No one is going to give me an assignment with Scrappy.

No one is going to give me an assignment to let my cousins know I'm thinking of them.

News flash to self: just do something.

I cut Scrappy into pieces.

The first paper prayer goes to Dee.

Paper Prayer 35
2x5.5", acrylic, ink, and collage on wallpaper
[not for sale]

Its journey:



  1. What a wonderful idea, Dotty! You've spurred me into action, too. Time for me to do something, too. Maybe an email to the three of them...

    1. Joje, thanks for your comments. I've got to get Dee's paper prayer in the mail now.

    2. I want Dee to get your Paper Prayer first, so will send them an email In a few days reminiscing about the Easters they spent with us. That was a lot of females under one roof!

    3. Thanks for waiting, Joje. That'll increase the impact of my Paper Prayers. I'll let you know when they're in the mail.

    4. Absolutely. I in no way want to steal your thunder!

  2. Oh I LOVE this, these, ALL! Made me happy when I opened the email. Makes me smile to know their purpose. And yours.
    JOY. Spreader of Joy. That is you Dotty :)

    1. Sheila, thanks for your warm joyful comments! I get such pleasure from creating a little light to shine out : )

  3. Hi Dotty,

    I like the harmony that comes with postcard #18 in those white geometric shapes. But all the while seeing that cross underneath. Nice!
    Also, boy are you right in today's message: a friend of mine lost her 15 year old grandson to Leukemia in September. We talked recently about her son and daughter in law and how they were doing. She explained to me that her son (the boy's dad) is afraid that people won't talk about him, that maybe they will even forget about it. He understands that people are afraid of what to say. But his plea is "please talk about him!" "Please share memories!" "Please bring it up!". In other words, just as you say......."do something". You won't be given an assignment. This is what helped me when our 19 year old nephew died suddenly of an unknown heart condition in November. So tragic are both cases, but I try to make it my business to bring it up, share memories, etc. I sent them a painting I did of him. Sorry to ramble, but you brought something up that is so important. Remember them, bring it up, and do something! Thank you! Also, I LOVE Paper prayer #35. May be my favorite!

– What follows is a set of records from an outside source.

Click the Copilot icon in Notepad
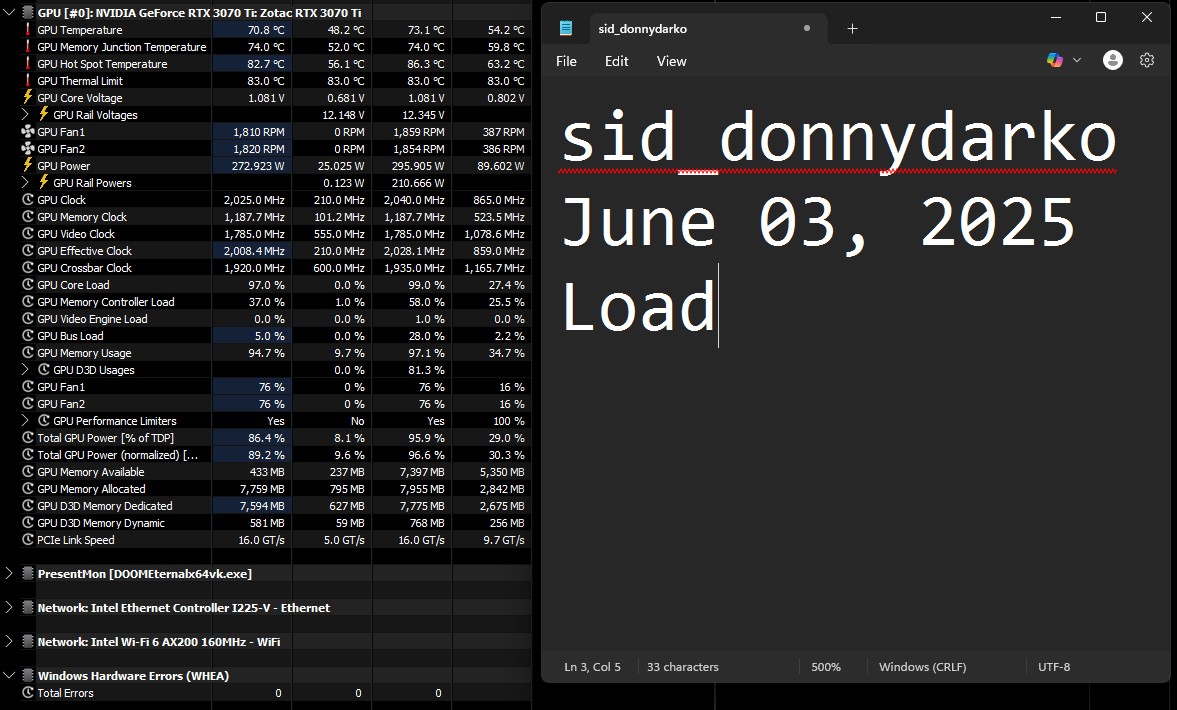 [1055, 60]
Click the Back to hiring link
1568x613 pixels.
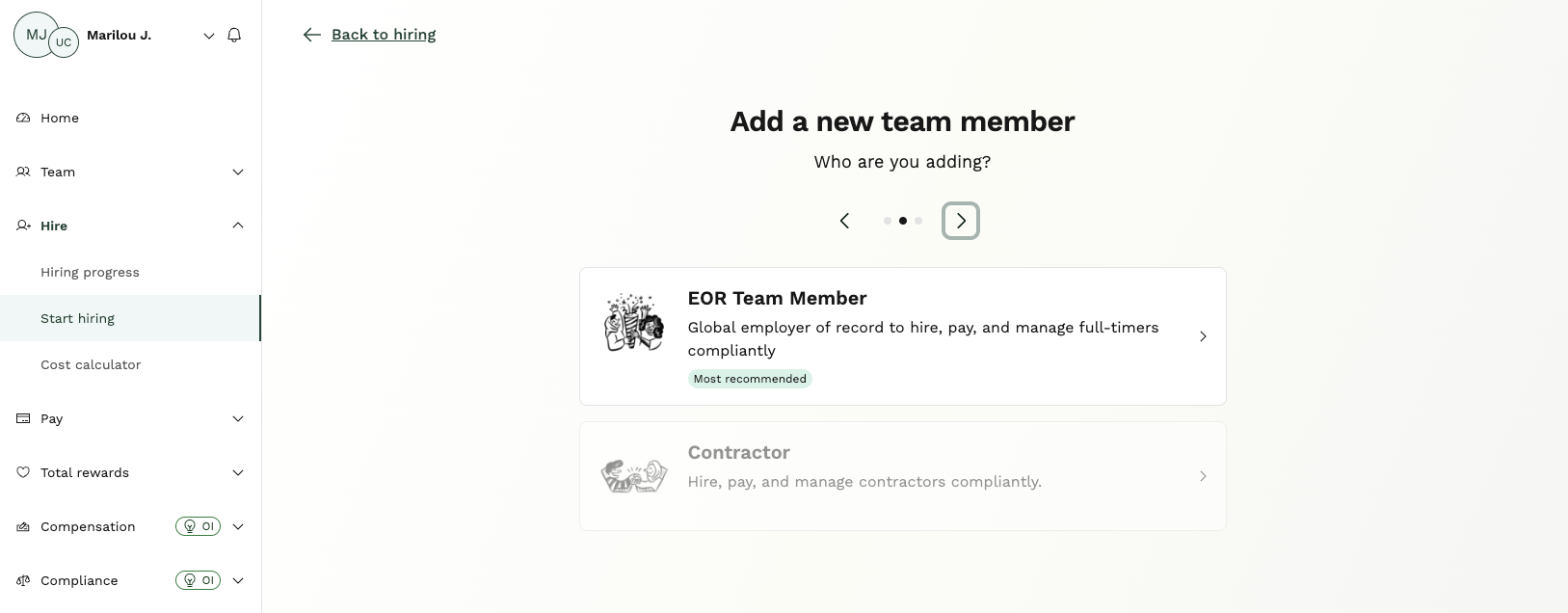click(384, 34)
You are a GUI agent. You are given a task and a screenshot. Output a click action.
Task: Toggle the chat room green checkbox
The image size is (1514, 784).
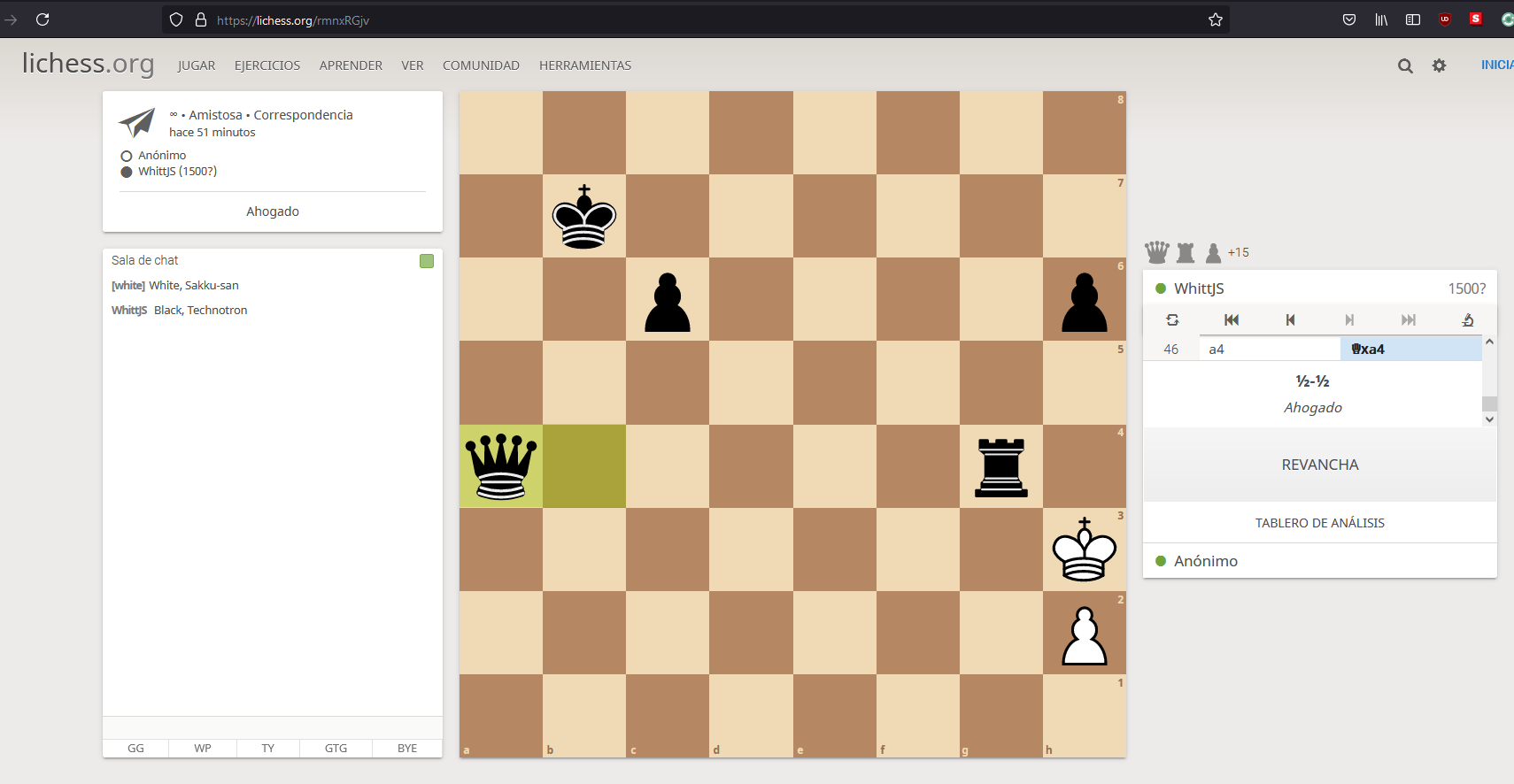click(x=427, y=261)
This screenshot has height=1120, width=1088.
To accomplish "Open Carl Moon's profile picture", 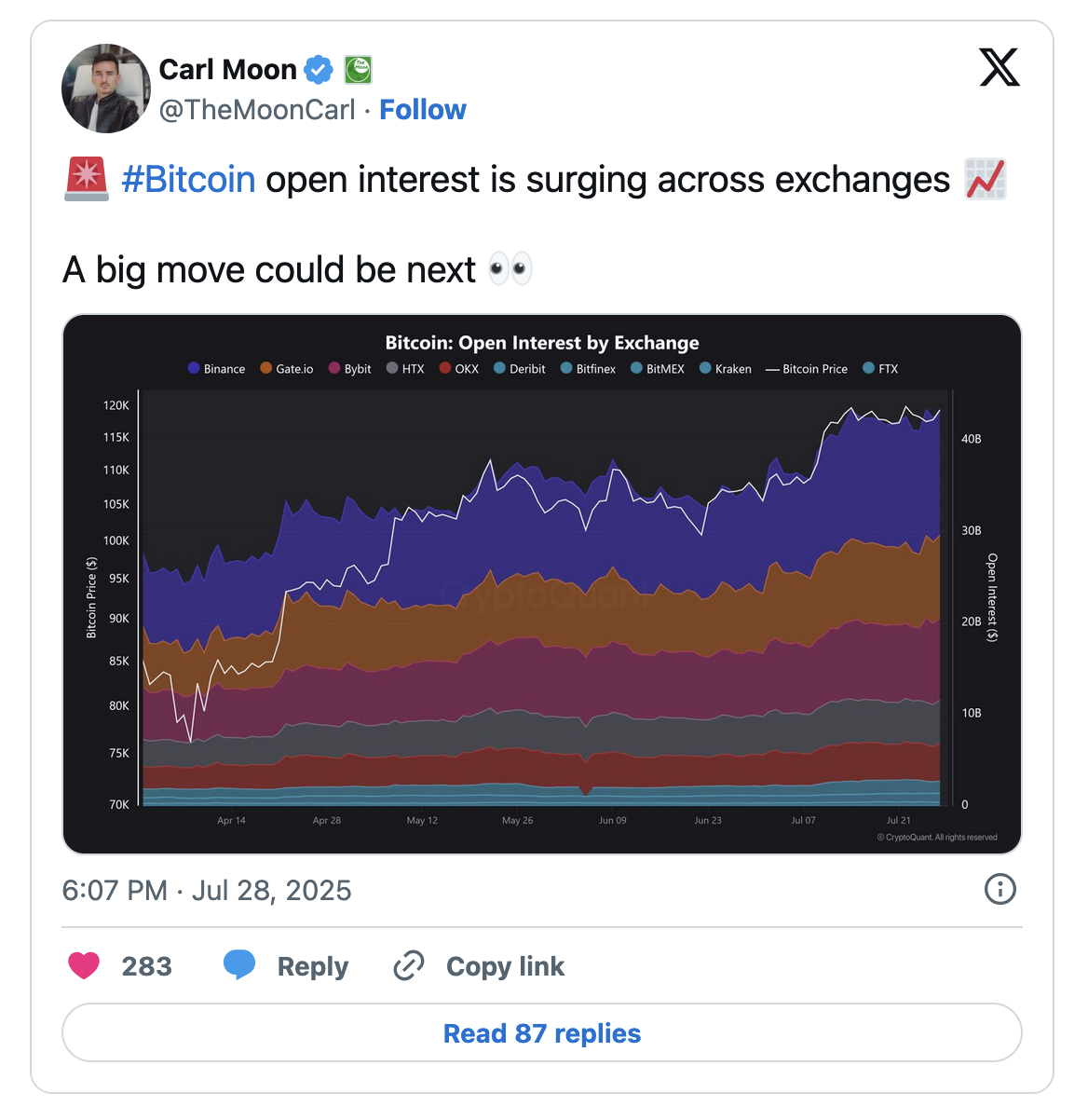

    1. Laurie, your comments touched me in so many ways.

      Thanks for your appreciation of postcard #18—I knew you'd see through to the cross underneath! I'm taking such enjoyment in the cruciform lesson from Jane Davies that now informs new painting adventures.

      Oh, so, so sad to hear of your friend's grandson's death. I hope her son is able to invite conversation so others can offer it up.

      And, oh, so, so sad to hear of your nephew's sudden death in November. What a huge heartbreak, Laurie. I'm so sorry for your family's loss. What a wonderful gift to be able to send a painting of your nephew.

      I am consciously and actively grateful that my family is comfortable talking about my mom.

      I remember vividly when my best friend's mother died when I was 12. We were living overseas at the time but my mom had me write a letter to Betty and directed me to share a memory of her mom in my letter. I was horrified, thinking Betty wouldn't want to have me remind her of her mom's death. What an important gift my mom gave me in teaching me to "do something."

      Love that paper prayer #35 is getting such accolades! Thanks!

  4. Your Mom was obviously a very wise woman!

    1. Thanks, Laurie. Gonna send you an email.

  5. It is always wonderful to cut something up! Especially when they turn out that beautiful like yours!

    1. Cutting up paintings has opened doors for me more than once. I'm so glad I discovered that option! Thanks for your comments and support!